The conventional approaches consist of a multi-stage pipeline. These algorithms basically follow bottom-up approaches. They start with low-level character detection and then follow multi-stages such as non-text component filtering, then text line construction and verification. These approaches heavily rely on every stage in their pipeline. But in deep learning, we can cut off these multi-stages into end-to-end trainable models.
Researchers also tried to use object detection algorithms like faster R-CNN to detect text in an image. But these object detection algorithms are difficult to apply in scene text detection due to the requirement of more accurate localization.
CTPN Algorithm
Now we will look into the CTPN algorithm in detail. First, we will see all the stages in the following CTPN network architecture and then see them in detail.
- Firstly input image is passed through a pretrained VGG16 model (trained with ImageNet dataset).
- Features output from the last convolutional maps of the VGG16 model is taken.
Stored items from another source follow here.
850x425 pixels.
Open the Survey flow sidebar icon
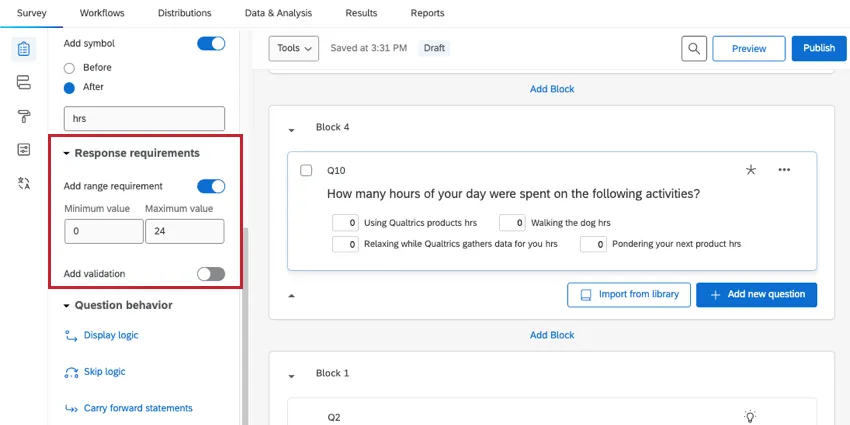23,83
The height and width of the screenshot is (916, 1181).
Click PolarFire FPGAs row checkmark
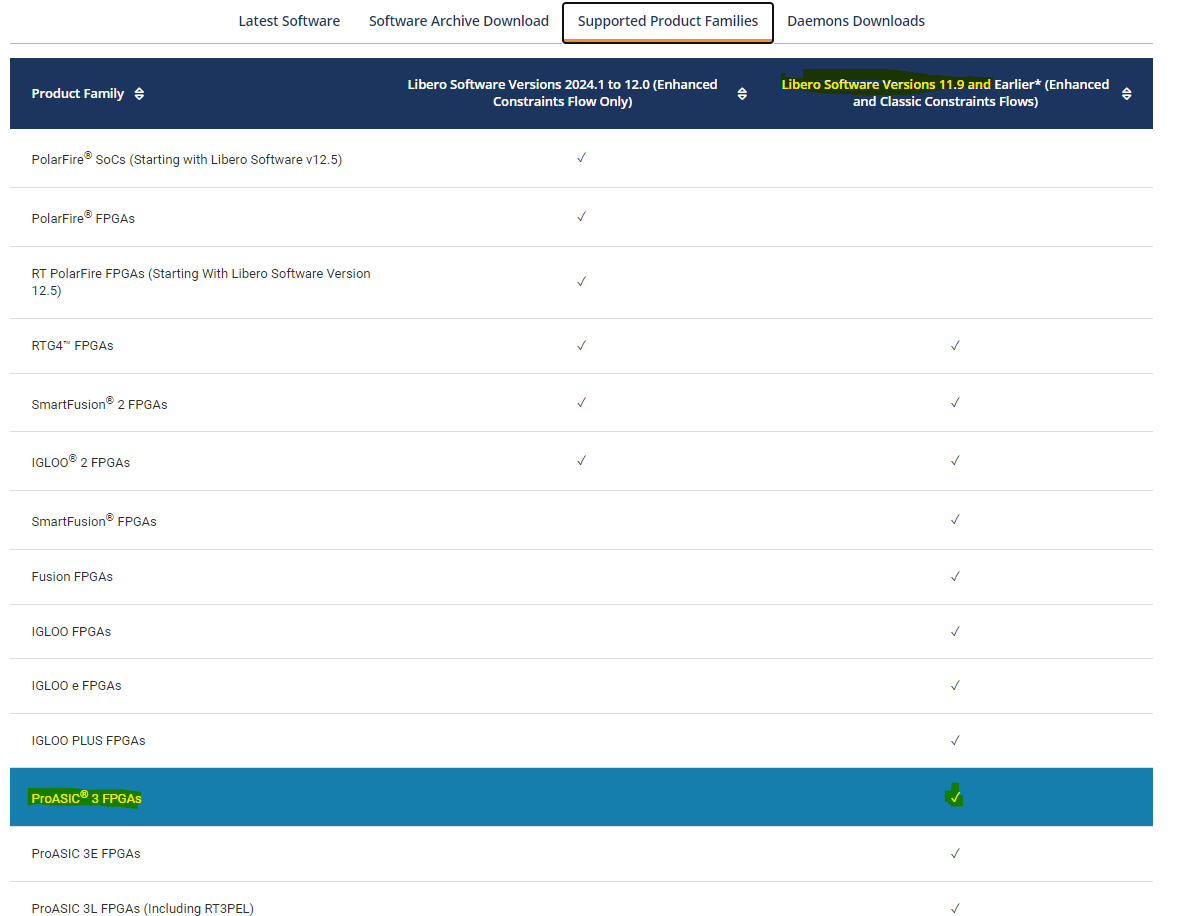point(581,217)
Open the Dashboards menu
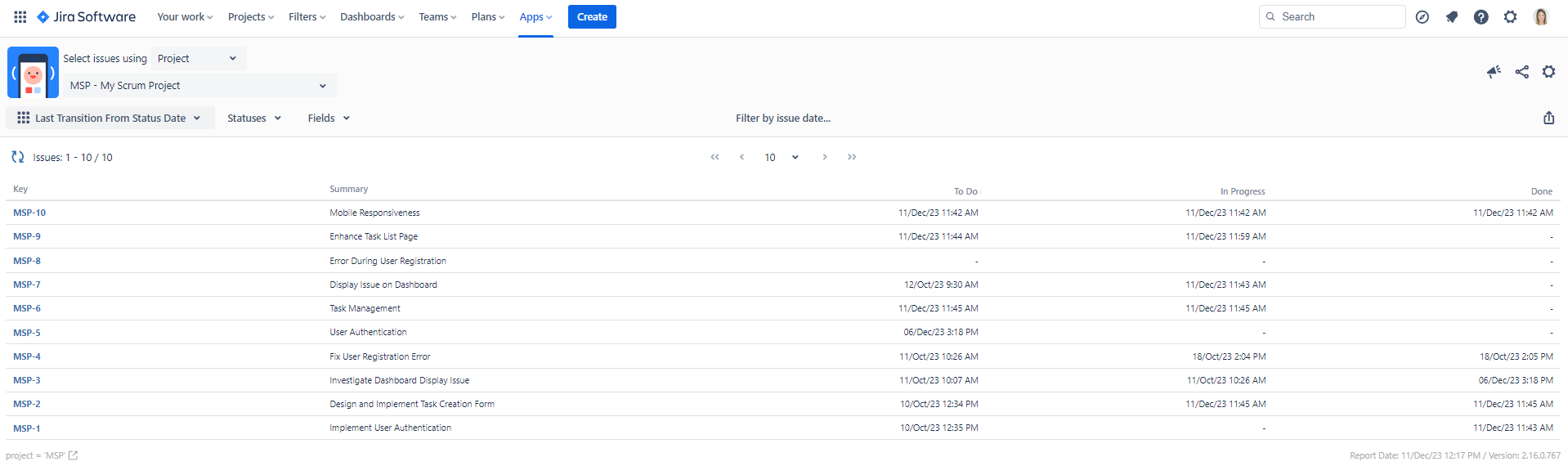Viewport: 1568px width, 466px height. 372,16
- These outputs are passed through a 3×3 spatial window.
- Then outputs after a 3×3 spatial window are passed through a 256-D bi-directional Recurrent Neural Network (RNN).
- The recurrent output is then fed to a 512-D fully connected layer.
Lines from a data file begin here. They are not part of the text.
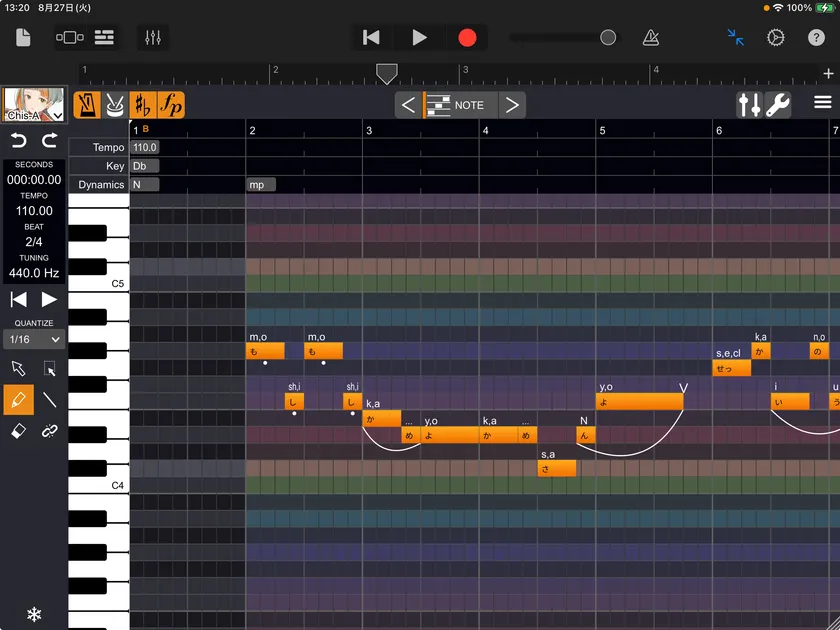The image size is (840, 630).
Task: Open the wrench settings panel
Action: (778, 104)
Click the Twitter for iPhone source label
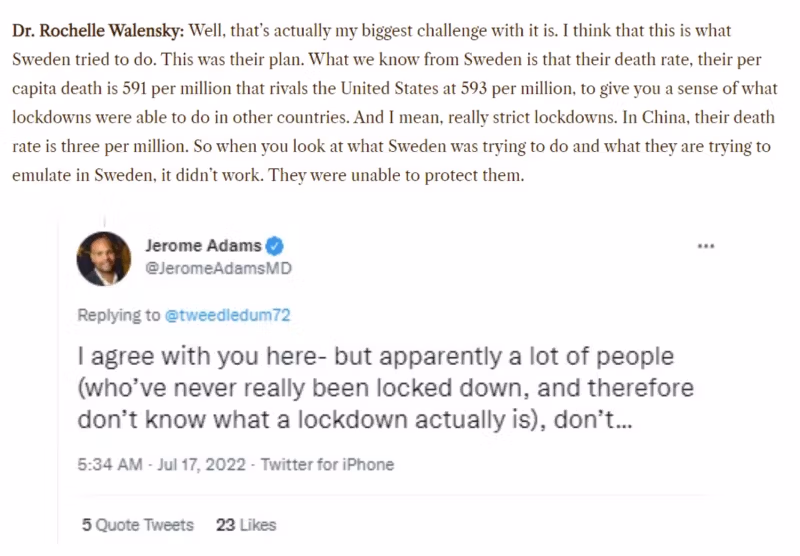 click(x=327, y=464)
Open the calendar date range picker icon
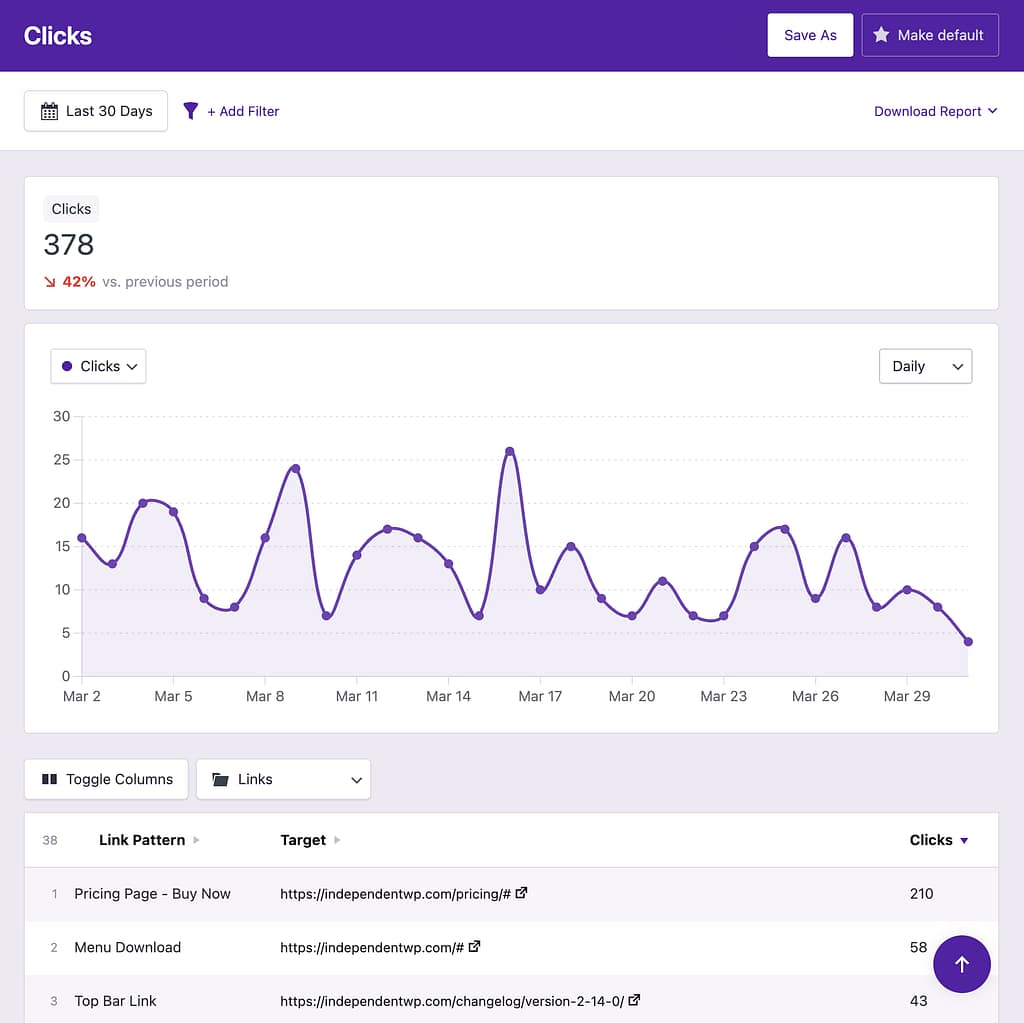The height and width of the screenshot is (1023, 1024). click(50, 110)
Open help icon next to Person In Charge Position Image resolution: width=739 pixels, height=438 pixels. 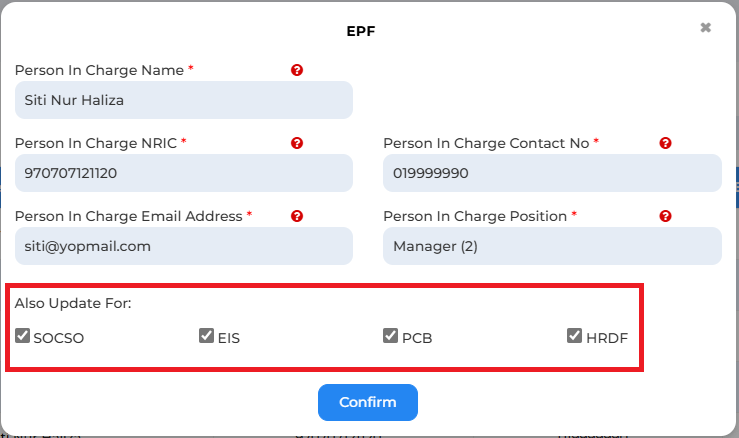pos(665,216)
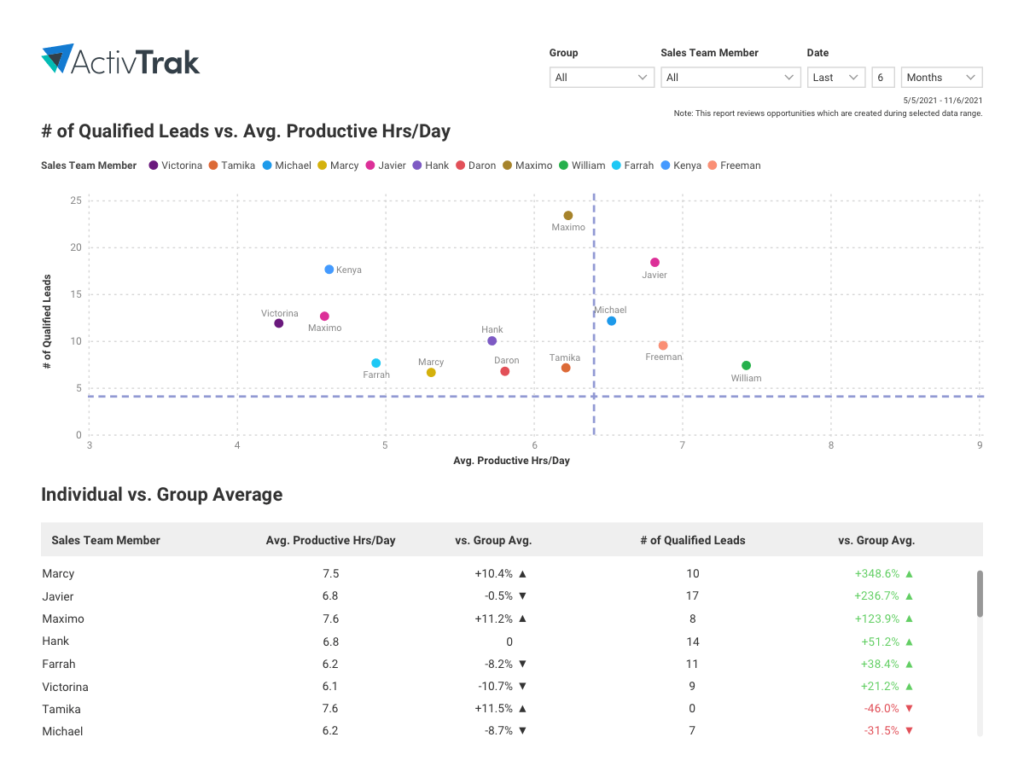This screenshot has height=778, width=1024.
Task: Toggle Freeman in the chart legend
Action: coord(734,165)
- Now comes the output layer which consists of 3 different outputs, 2k vertical coordinates, 2k text/non-text scores and k side refinement values.
VGG Network
CTPN uses a pretrained VGG16 model shown above. The algorithm takes the output from the last convolutional maps. And the output feature size depends on the size of the input images. Also during the training of the CTPN model, the parameters of the first two convolutional maps are fixed and rest are trained.
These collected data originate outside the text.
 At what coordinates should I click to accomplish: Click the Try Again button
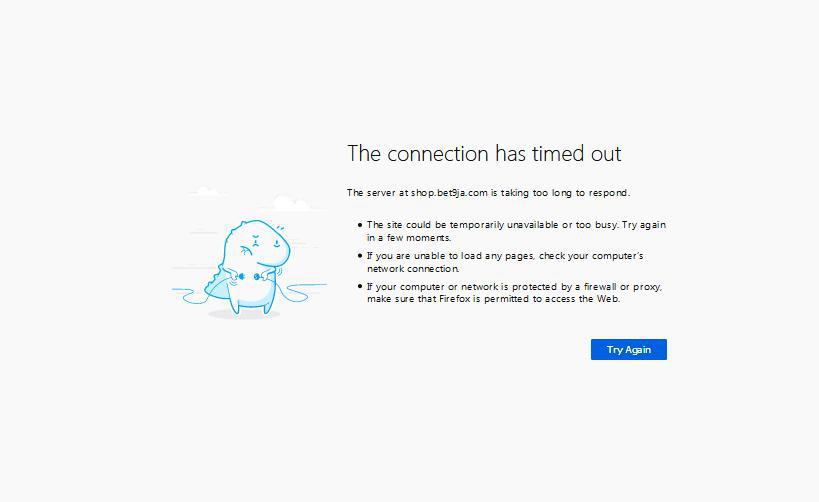(x=628, y=349)

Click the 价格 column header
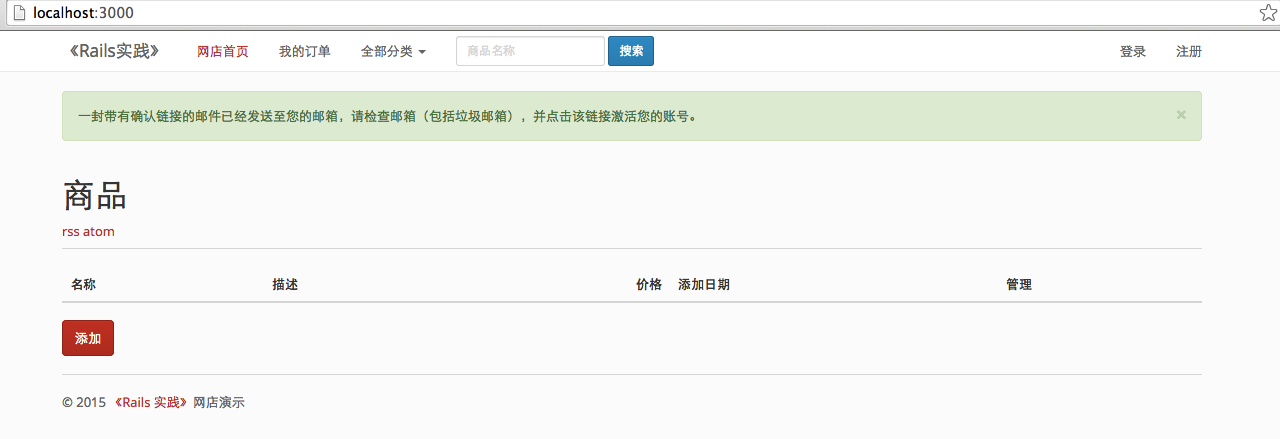648,285
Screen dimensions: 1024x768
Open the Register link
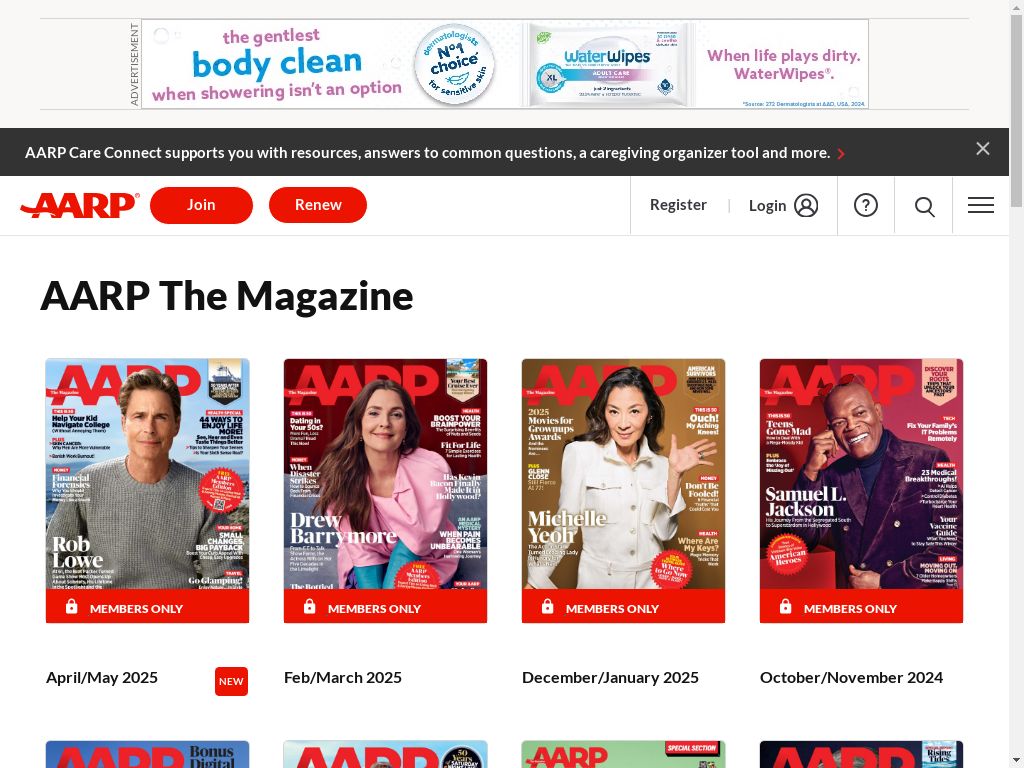(x=678, y=205)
3×3 Spatial Window and Recurrent Layer
A single small 3×3 spatial window is passed through outputs from the VGG network to extract useful features. Since textual data is also considered as sequential data, it is beneficial to use a recurrent neural network. After that, a fully connected layer is used to produce the next output layer.
Output Layer
The first output consists of 2k vertical coordinates, where k is the number of anchor boxes. Every anchor box output contains its y coordinate for the center of the box and height of the box. These anchor boxes are fine-scale text proposals whose width is 16 pixels shown in the diagram.
A total of 10 anchor boxes are taken whose heights vary from 11 to 273 pixels.
The second outputs are 2k text/non-text scores. For each anchor box, the output layer also contains text/non-text scores. It includes one output for classification between foreground and background and another output is for the positive or negative anchor. The positive or negative anchor is being decided on the basis of the IOU overlap with the Ground Truth box.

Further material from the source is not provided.